RECORDS TO USE:
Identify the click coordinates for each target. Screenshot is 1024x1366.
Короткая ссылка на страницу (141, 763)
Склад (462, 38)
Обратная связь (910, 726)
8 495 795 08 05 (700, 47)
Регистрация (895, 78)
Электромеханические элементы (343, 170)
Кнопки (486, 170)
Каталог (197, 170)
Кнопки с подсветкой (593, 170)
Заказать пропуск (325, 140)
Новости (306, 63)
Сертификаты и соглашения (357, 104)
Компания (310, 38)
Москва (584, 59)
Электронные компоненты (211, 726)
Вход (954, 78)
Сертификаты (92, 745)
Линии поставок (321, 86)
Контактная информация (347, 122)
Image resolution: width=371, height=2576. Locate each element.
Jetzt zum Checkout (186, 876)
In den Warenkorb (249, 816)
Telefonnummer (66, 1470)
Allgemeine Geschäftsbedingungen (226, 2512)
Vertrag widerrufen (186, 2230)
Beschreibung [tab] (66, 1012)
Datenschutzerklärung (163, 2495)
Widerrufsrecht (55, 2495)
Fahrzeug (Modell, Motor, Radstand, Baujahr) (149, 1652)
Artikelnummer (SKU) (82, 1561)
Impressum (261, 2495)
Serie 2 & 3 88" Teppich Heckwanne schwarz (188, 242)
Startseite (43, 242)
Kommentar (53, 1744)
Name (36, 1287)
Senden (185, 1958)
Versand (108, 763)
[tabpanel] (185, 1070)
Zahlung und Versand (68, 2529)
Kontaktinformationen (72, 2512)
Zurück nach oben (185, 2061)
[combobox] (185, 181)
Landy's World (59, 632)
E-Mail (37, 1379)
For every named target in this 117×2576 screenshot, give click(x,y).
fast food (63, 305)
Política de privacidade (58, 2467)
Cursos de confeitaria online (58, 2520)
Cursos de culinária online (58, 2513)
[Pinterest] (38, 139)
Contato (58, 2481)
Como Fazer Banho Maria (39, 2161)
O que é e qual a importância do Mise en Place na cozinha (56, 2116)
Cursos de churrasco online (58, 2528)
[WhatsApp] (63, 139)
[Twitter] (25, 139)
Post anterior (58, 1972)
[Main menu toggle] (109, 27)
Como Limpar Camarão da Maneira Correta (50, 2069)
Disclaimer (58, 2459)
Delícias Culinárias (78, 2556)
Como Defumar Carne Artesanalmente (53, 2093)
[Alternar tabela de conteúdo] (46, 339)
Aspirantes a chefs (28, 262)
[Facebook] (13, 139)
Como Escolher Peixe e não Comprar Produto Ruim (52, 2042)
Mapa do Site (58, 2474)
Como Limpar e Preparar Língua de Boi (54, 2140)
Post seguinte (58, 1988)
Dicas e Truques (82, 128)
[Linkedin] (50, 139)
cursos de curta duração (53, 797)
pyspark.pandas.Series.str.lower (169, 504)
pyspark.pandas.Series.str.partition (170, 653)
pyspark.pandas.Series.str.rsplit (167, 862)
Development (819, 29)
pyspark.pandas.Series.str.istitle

EXERCISE BRIEF:
The lines to return are those holding the string "Series" anywhere in the listing above.

SOLUTION TO THE EXERCISE:
pyspark.pandas.Series.str.lower (169, 504)
pyspark.pandas.Series.str.partition (170, 653)
pyspark.pandas.Series.str.rsplit (167, 862)
pyspark.pandas.Series.str.istitle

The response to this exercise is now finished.